Choosing Healthy Chicks from the Feed Store
One of the most exciting times of the year is when I walk into our local feed store and hear the peep, peep, peeping of baby chicks. It's like Christmas morning! Even though nowadays we hatch out most of our spring chicks in incubators, it's still exciting to walk around the bins, to look at all the different breeds, colors, and shapes. If you do decide to take home some fuzzies of your own, here are 7 tips on choosing healthy chicks from the feed store.
1. Are the Baby Chicks Well-Cared For?
The first thing I look at when I'm looking to choose healthy chicks is the living conditions in the brooder. Are the wood chips clean, do they have dry food and clean water? A heat source? If the store seems to be doing a good job caring for the chicks, then that's a good sign.
2. Do they let the public handle the baby chicks?
Feed stores are getting better about setting up brooders in a way that keeps people away from constantly handling the chicks. But make sure there is a barricade in place around the bins (often they use cattle gates to create a "brooder department") or at least an employee close by to help people and to watch over the bins. These baby chicks have just come through a stressful shipping process, they're less than a week old and the additional stress of being handled and chased by every Tom, Dick, or Harry can cause a lot of stress and health issues with a chick.
3. Wait!...if you can, wait to buy baby chicks from the feed store
I know it's near impossible to walk away from a brooder bin once you've decided to get chicks. But if you can...wait. The stress of shipping can weaken a chick, and if a chick isn't going to make it, it will often pass within 48 hours of arriving at the store. To make the process of choosing a healthy chick easier, ask the employee when the baby chicks came in. You will weed out the sick, injured, or dying chicks if you put some chicks on hold or wait until they've been settled at the store for a day or two. The reality is that a lot of chicks are lost in the shipping process. If you can let that happen at the feed store rather than at home, it will save you a lot of disappointment.
4. Ask about the return policy at the feed store
While tragedy happens, feed stores should stand behind the health of their chicks. You should be able to return a sick chick or one that has passed away within a reasonable amount of time. Make sure you're comfortable with the return policy before you purchase.
5. Lethargy in baby chicks
Look out for chicks that don't join the rest of the flock, chicks that are too easy to catch. Chicks that don't run when roused. It is normal for baby chicks to drop asleep suddenly.
6. Chicks that are peeping excessively
Often if a chick has an internal injury it will peep excessively. This is a frantic, loud type of peeping that will also happen if a chick is separated from the rest of its brood mates.
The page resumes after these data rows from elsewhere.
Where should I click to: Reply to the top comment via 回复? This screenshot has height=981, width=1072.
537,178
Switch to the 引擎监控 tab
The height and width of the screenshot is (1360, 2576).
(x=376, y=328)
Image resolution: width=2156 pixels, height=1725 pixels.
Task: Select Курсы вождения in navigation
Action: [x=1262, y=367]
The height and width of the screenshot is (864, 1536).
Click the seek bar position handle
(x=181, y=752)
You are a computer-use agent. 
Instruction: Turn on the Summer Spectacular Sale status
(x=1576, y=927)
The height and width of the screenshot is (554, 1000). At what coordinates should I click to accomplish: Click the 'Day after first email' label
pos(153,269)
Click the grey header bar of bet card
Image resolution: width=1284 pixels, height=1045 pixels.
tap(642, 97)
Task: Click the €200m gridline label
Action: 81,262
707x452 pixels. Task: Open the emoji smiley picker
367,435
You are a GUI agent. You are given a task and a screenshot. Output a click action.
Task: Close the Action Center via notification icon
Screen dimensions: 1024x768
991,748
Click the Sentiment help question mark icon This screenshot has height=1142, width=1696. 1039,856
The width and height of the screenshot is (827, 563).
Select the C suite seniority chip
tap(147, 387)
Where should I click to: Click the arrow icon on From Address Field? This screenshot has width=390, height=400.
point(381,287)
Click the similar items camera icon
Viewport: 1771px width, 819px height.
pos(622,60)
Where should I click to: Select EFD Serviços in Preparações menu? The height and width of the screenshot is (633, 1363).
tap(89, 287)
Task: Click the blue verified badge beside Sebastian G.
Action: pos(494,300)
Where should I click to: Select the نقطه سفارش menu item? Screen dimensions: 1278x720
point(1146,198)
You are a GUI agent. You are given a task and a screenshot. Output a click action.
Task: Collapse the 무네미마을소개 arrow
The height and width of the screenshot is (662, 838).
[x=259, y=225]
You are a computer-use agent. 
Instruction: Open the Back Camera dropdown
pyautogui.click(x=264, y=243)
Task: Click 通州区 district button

If the chick is just standing there peeping loudly and for a long amount of time, it may be injured or in pain.
7. Pasty Butt
Pasty Butt is when the chick poops and the droppings stick to the hind feathers. If left unchecked, the poop will build up and block the chick from defecating. This can result in death. Often the chick is too small, weak, or ignorant to clean itself, and in the wild, Mama Hen would take care of it.
It is caused by stress, or if the chick was chilled in its early life.
If a chick has Pasty Butt in the brooder, it's not necessarily a bad chick, but you will have to be Mama Hen and clean the chick off with a warm cloth, sometimes repeatedly until it gets big enough to clean itself. If you want that chick, go ahead and get it. But if there's another one to choose from, choose the clean-bottomed one.
A note about choosing the biggest chick of the bunch
It might sound like common sense that you would want the largest, most strapping chick of the bunch. But beware, if the chicks are all the same age, often a large chick will be a rooster. Which is fine if that's what you want. The hatcheries claim that in a batch of sexed chicks you will have a 95% chance of getting a pullet. (In my experience it's more like 75%) But those large chicks, that stand upright and bossy, are often roosters.
Speak up! Get the chick you want!
I'm not a forward person... in fact, I can be quite shy and awkward. But over the years I've learned that a little forwardness when picking out chicks, can save a lot of disappointment. Watch the chicks for a while before getting a sales associate involved. See which ones you want. Which ones look robust? Are they eating and drinking, scratching, joining in with the other chicks, and responding to outside noises and disturbances?
Ask if you are allowed behind the barricade to pick out your own chicks. If not, make sure you let them know if there is a chick that stands out to you. You might get annoying looks as you tell them "no...not that one...the one by the feeder..." ...but they'll get over it and you'll be happy that you did!